Pepsodent
- Logo of Pepsodent outside US and Canada
- Product type: Toothpaste
- Owner: Church & Dwight (United States and Canada); Unilever (rest of the world);
- Country: United States
- Introduced: 1915; 111 years ago
- Markets: Worldwide
- Previous owners: Pepsodent Company
- Website: www.pepsodent.com

= Pepsodent =

American brand of toothpaste

Pepsodent is an American brand of toothpaste with a minty flavor that is derived from sassafras. The brand was purchased by Unilever in 1942 and is still owned by the company outside of the United States and Canada. In 2003, Unilever sold the rights to the brand in the North American market to Church & Dwight.

==History==

A tube of Pepsodent toothpaste

Pepsodent toothpaste was introduced in the United States in 1915 by the Pepsodent Company of Chicago. The original formula for the paste contained pepsin, a digestive agent designed to break down and digest food deposits on the teeth, Hence the brand and company name.

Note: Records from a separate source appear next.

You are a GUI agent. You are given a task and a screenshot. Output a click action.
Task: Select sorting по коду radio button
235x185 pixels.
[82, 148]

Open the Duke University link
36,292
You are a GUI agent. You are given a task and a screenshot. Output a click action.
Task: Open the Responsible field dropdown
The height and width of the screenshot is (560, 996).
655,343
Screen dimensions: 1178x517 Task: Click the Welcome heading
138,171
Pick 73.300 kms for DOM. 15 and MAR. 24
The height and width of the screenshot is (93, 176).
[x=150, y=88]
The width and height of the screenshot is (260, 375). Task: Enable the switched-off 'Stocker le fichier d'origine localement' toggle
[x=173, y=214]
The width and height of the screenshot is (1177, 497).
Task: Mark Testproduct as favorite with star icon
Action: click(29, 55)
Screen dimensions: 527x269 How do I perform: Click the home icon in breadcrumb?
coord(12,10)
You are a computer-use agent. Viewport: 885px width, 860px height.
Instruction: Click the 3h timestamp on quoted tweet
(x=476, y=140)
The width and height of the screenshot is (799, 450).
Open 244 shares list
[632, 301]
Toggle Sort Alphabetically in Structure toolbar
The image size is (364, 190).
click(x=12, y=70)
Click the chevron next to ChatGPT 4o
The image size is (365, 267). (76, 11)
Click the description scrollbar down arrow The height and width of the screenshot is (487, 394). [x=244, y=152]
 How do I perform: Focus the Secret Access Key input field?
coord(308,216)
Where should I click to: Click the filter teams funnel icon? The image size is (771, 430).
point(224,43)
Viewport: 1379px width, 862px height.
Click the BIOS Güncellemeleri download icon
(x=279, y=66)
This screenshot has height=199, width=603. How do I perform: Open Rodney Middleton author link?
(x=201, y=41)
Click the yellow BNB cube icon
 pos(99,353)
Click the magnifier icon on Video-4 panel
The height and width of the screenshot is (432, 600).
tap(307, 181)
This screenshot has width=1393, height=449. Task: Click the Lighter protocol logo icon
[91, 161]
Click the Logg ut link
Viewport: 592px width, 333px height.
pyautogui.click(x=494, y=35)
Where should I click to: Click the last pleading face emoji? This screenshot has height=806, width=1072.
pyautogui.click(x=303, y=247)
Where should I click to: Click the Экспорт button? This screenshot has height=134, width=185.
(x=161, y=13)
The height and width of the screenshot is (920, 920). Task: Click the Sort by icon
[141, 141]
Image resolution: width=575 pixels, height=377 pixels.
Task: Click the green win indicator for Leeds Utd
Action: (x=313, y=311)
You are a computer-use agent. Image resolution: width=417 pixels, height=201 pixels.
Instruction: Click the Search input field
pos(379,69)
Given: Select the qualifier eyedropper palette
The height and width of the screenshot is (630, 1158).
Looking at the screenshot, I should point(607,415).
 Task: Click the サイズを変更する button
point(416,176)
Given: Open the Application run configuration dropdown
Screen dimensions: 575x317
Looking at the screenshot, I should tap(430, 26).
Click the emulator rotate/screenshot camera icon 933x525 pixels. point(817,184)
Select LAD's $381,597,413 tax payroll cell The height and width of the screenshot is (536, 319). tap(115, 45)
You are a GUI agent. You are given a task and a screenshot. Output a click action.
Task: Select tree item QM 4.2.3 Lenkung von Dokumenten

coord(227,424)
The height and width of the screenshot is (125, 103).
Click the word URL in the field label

From 1930 to late 1933, a massive animated neon advertising sign, featuring a young girl on a swing, hung on West 47th Street in Times Square in New York City. This ad was re-created for the climax of the 2005 film King Kong and was featured in the original film in an establishing shot of Times Square itself".

Following the acquisition of the Pepsodent Company by Unilever in 1944, sales of Pepsodent in the UK increased rapidly, more than doubling between 1944 and 1950. The company outgrew its original factory in Park Royal, and the manufacture of the product was moved to the factory of another Unilever-owned toiletry manufacturer, Joseph Watson and Sons of Whitehall Road, Leeds, in 1951.

Pepsodent was a very popular brand before the mid-1950s, but its makers were slow to add fluoride to its formula to counter the rise of other highly promoted brands such as Crest and Gleem toothpaste by Procter & Gamble, and Colgate's eponymous product; sales of Pepsodent subsequently plummeted. Today Pepsodent is a "value brand" marketed primarily in discount stores and retails for roughly half the price of similarly sized tubes of Crest or of Colgate. Its best-known slogan was, "You'll wonder where the yellow went, when you brush your teeth with Pepsodent!"

The product was discontinued in South Africa in 1974 but was revived in 1976 with a new ad slogan "Gets Your Teeth Their Whitest" featuring celebrity endorsers Rita Moreno, Steve Lawrence, and others. The popular slogan was also changed in South Africa to "You'll wonder where the dullness went, when you brush your teeth with Pepsodent."

Pepsodent is still sold as a Unilever property in all markets except the United States and Canada. In Vietnam, Pepsodent is called P/S. In 2013, Pepsodent was ranked 201st among India's most trusted brands according to the Brand Trust Report 2013 India study, a research conducted by Trust Research Advisory. According to the Brand trust Report 2014, Pepsodent moved up to 71st position among India's most trusted brands. Pepsodent's parent company Hindustan Unilever was ranked 47th in the Trust Report 2014.

==Advertising==

A U.S. Pepsodent TV advertisement from the late 1950s

Pepsodent was advertised for its purported properties for fighting tooth decay, attributed in advertisements to the supposed ingredient Irium. In a 1994 speech, the chairman of the U.S. Federal Communications Commission, Reed Hundt, claimed that the "Irium" mentioned in Pepsodent advertisements "didn't exist". "Irium" was being used as another name for sodium lauryl sulfate, an ionic surfactant.

Claude C. Hopkins realized teeth had a yellow film on them and he focused his advertisements for Pepsodent on removing that film. Another ingredient, "IMP", which stood for "Insoluble Meta-Phosphate", was claimed to whiten teeth.

Sponsorship from Pepsodent featuring characters from Calvin and the Colonel (1961).

===Radio program===
Pepsodent was one of the first consumer products companies to sponsor a radio program. During the thirties and forties, the company sponsored Amos N Andy, and The Pepsodent Show Starring Bob Hope that began airing in 1938 and ran for approximately 10 years on NBC. The show featured Bob Hope and his cast of regular characters such as Jerry Colonna, Barbara Jo Allen as Vera Vague, singers including Frances Langford and Doris Day, and bandleader Skinnay Ennis.

Famous Hollywood guest stars such as Cary Grant, Orson Welles, Judy Garland, Bette Davis, Humphrey Bogart, Paulette Goddard, Dorothy Lamour, Rita Hayworth, Penny Singleton, Arthur Lake, Basil Rathbone, Gary Cooper, Veronica Lake, Ginger Rogers, Edward G. Robinson, Hedda Hopper, and many more would be on hand to trade comedic barbs with Hope. The show was the first radio program to broadcast live from the Hollywood Canteen on October 13, 1942, and soon the show was playing live to U.S. troops during World War II, even including some of the soldiers in the show.